FIGURE 4.

KS18 is effective against MM cells, synergize with bortezomib and causes apoptosis in MM patients. (A), A panel of human MM cell lines (U266, MM.1S, and MM.1R) were treated with increasing doses of KS18 (0–25 μM) for 24, 48, 72, and 96 h, and the cytotoxicity of KS18 was determined using the MTT assay.

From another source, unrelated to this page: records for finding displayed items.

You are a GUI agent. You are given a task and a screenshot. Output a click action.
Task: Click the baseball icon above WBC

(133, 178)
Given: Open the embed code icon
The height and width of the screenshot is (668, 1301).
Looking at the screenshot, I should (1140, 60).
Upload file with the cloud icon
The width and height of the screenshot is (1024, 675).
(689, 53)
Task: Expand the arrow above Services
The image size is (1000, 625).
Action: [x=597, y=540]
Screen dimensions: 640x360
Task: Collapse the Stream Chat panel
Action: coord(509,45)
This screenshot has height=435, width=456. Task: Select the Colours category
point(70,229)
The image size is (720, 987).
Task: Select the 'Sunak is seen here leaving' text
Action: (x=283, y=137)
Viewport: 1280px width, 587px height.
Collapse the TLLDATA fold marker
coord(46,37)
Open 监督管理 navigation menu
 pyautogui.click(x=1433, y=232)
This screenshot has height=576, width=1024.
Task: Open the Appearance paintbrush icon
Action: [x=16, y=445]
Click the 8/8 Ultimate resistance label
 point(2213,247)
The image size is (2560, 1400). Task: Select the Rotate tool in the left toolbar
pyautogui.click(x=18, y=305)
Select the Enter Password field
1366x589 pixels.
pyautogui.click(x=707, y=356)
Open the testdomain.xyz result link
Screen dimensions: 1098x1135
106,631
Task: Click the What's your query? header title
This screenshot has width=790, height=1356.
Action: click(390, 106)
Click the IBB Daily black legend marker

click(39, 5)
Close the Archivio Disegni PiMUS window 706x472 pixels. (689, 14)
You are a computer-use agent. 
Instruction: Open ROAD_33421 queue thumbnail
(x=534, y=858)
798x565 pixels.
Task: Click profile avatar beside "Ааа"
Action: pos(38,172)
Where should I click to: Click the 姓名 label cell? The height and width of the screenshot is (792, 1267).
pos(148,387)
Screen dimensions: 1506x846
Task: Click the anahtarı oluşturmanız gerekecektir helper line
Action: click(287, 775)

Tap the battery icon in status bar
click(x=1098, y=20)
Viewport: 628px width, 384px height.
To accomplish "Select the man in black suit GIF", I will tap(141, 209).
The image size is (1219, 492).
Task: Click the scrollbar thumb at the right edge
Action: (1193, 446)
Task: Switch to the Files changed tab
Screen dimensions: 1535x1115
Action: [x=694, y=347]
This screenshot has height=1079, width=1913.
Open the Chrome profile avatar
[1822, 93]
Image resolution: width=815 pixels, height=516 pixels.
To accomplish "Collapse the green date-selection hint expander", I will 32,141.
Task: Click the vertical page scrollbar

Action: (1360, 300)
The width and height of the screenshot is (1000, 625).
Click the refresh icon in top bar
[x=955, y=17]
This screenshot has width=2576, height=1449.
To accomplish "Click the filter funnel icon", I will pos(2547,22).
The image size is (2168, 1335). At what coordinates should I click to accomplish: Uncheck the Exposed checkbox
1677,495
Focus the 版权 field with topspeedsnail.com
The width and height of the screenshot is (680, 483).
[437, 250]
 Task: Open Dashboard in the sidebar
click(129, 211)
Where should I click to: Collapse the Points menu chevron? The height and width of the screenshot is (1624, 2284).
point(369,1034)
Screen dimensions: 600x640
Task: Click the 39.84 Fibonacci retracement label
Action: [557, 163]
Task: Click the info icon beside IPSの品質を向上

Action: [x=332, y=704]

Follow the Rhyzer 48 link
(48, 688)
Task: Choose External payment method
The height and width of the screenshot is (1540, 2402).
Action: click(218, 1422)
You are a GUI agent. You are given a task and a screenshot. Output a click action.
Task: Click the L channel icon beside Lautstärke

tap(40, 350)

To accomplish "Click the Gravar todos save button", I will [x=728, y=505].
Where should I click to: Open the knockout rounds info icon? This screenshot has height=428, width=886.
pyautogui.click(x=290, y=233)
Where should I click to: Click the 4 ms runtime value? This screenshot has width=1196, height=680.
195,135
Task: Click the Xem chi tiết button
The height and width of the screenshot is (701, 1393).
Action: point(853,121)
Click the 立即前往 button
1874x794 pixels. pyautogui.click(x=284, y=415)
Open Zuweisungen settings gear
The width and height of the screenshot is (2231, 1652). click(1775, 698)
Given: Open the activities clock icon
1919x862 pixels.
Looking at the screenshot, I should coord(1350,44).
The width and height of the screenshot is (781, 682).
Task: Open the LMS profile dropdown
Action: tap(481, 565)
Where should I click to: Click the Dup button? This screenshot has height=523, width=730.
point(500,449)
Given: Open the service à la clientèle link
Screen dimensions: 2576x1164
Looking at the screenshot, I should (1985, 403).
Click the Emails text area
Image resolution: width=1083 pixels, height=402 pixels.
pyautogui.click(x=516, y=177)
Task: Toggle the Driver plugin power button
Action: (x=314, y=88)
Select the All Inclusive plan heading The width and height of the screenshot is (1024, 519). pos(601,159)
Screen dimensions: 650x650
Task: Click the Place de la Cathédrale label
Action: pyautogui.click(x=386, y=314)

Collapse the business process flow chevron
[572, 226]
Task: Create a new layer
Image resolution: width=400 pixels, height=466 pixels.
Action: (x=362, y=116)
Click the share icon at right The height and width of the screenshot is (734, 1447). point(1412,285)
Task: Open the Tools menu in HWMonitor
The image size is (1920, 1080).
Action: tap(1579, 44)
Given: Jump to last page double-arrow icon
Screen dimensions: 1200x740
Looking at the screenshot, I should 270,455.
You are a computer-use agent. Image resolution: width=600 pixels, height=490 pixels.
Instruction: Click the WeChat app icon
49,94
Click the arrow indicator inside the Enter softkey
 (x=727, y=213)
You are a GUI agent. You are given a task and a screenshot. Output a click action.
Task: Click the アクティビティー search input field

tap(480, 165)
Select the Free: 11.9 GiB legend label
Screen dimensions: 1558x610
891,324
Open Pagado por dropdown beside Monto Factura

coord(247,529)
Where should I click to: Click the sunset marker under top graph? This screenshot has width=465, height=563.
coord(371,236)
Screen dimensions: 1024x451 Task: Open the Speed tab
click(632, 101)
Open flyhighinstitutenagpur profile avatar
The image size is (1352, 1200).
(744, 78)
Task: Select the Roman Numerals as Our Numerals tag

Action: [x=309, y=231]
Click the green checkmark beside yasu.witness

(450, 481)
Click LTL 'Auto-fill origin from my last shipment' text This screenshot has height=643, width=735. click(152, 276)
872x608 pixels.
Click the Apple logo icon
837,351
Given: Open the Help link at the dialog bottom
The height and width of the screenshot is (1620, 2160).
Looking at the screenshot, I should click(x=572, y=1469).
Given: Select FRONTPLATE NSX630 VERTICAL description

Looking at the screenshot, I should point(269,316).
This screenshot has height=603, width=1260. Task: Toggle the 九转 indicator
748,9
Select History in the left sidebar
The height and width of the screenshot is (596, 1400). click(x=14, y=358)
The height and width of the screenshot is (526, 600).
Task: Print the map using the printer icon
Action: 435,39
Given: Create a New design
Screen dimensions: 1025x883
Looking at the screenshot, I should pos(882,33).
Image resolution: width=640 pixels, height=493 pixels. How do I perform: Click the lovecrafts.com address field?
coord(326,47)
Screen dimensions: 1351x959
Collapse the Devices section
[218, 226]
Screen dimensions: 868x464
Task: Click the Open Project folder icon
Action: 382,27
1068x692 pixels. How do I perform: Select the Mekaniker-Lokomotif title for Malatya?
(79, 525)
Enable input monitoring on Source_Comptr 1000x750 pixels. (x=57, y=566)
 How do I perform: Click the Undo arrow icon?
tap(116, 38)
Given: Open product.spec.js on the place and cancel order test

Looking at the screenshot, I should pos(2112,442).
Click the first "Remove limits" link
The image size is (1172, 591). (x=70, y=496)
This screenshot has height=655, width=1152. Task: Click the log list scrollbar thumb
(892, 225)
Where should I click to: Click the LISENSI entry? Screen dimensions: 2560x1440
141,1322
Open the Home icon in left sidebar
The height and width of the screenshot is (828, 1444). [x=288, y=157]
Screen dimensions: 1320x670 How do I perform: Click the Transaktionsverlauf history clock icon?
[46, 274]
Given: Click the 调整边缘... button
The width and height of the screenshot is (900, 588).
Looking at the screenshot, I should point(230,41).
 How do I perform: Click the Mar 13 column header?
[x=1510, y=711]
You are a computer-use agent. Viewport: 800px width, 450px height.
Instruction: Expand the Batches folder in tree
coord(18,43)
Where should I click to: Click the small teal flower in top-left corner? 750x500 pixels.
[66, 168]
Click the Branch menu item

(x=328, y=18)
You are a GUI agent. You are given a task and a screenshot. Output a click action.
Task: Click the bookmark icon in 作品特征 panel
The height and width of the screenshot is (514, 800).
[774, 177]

The IC₅₀ values were calculated using GraphPad prism. (B), U266 cells were subjected to escalating concentrations (0–25 μM) of KS18 and several chemotherapeutic agents (venetoclax, ABT-737, melphalan, and pomalidomide) for 72 h, after which cell viability was evaluated using the MTT assay. (C), MM patient samples (n = 3) were subjected to treatment with or without KS18 (5 µM) for a duration of 24 h. The Annexin V Apoptosis Detection Assay was conducted via FACS. The percentage of total apoptosis was calculated as [(% cell death in treated cells − % cell death in control)/(% viable cells in control) × 100]. (D), U266 cells were subjected to a 72-h treatment with bortezomib (BTZ) at concentrations of 5 and 10 nM, either alone or in conjunction with KS18 at 5 μM, and cell viability was assessed using the MTT test. (E), U266 cells were subjected to a 24-h treatment with KS18 (5 µM) either alone or in conjunction with BTZ (20 nM) and dexamethasone (DEX) (1 µM), thereafter stained with Annexin V dye and evaluated by the Muse^® Cell Analyzer. The total count of apoptotic cells was quantified for samples (n = 3), and one-way ANOVA was conducted utilizing GraphPad Prism software. In all experiments cells treated with vehicle served as the control group. GraphPad Prism was utilized to generate graphs and statistical analysis. ****P ≤ 0.0001, **P < 0.01, ns, not significant.